THE REQUEST: Could you render the entire listing below as a JSON list of strings, with one string for each line and blank lines omitted? Leave the pictures out of it.

PROVIDED MATERIAL:
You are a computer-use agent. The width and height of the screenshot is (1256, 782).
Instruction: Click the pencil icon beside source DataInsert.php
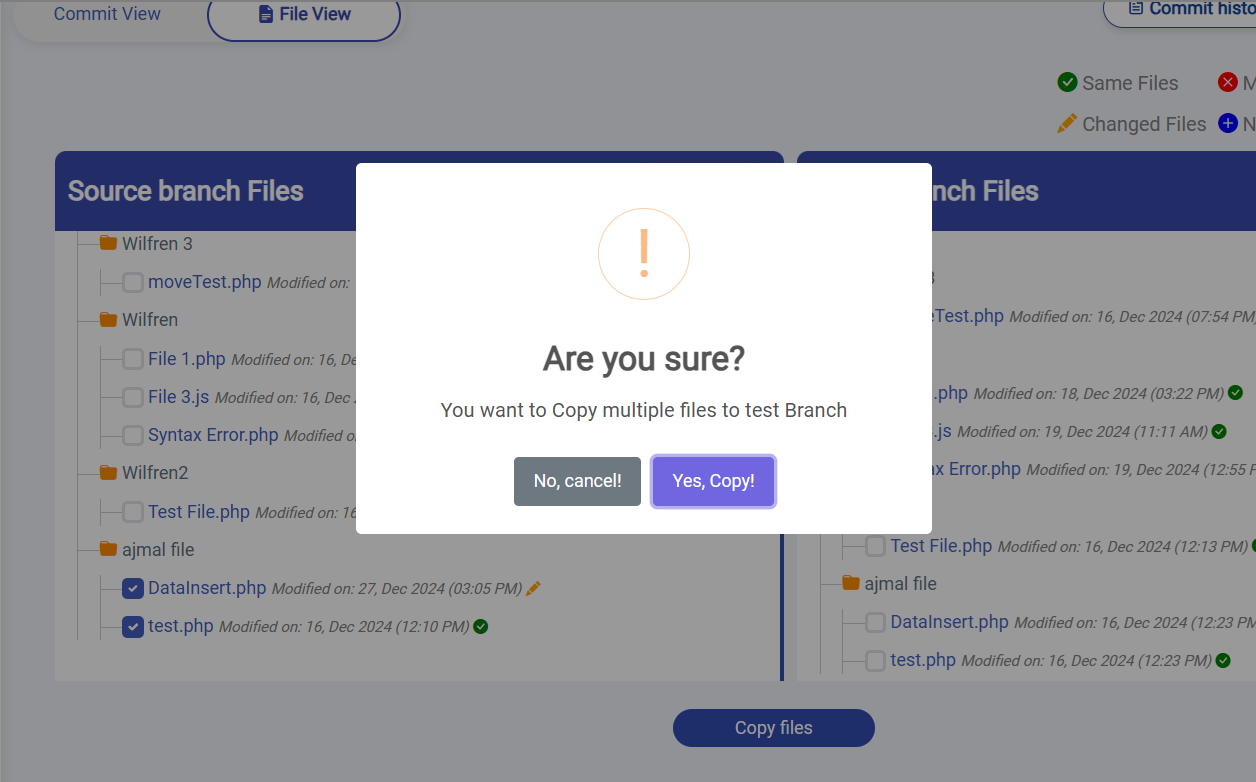point(533,588)
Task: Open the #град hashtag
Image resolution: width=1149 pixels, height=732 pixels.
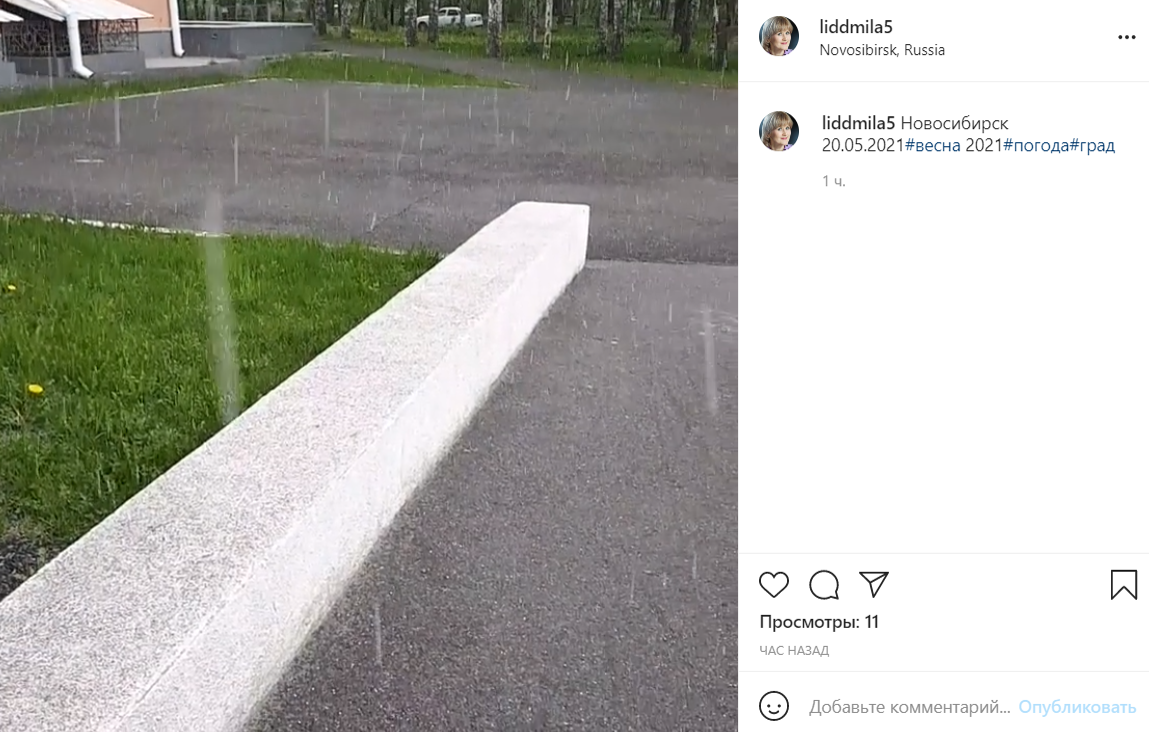Action: coord(1093,145)
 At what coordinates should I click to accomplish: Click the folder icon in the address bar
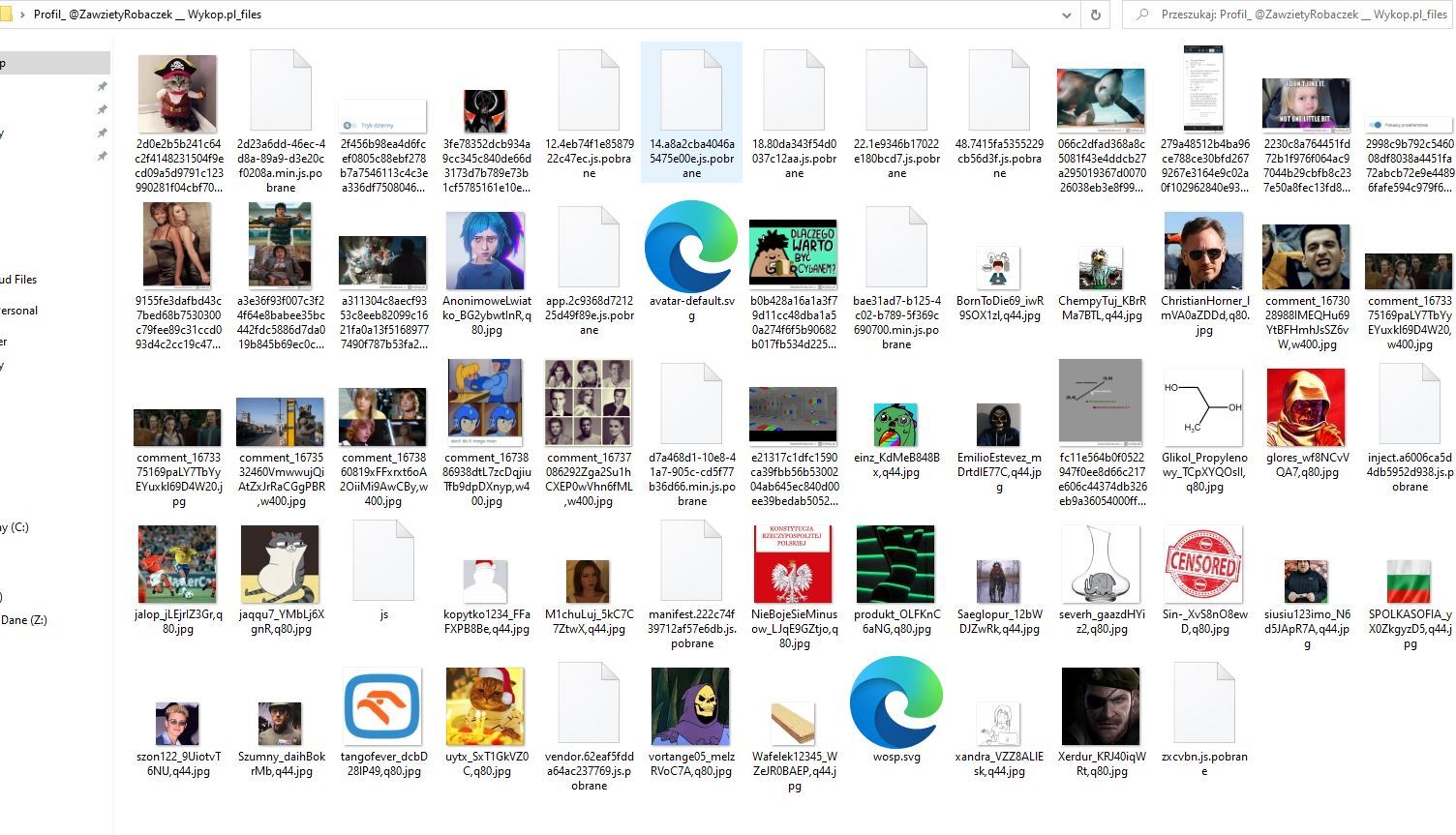[x=8, y=15]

TASK SOLUTION:
[
  "You are a computer-use agent. The width and height of the screenshot is (1256, 782).",
  "Instruction: Click the pencil icon beside source DataInsert.php",
  "point(533,588)",
  "Task: Open the #град hashtag",
  "Image resolution: width=1149 pixels, height=732 pixels.",
  "Action: coord(1093,145)",
  " At what coordinates should I click to accomplish: Click the folder icon in the address bar",
  "[x=8, y=15]"
]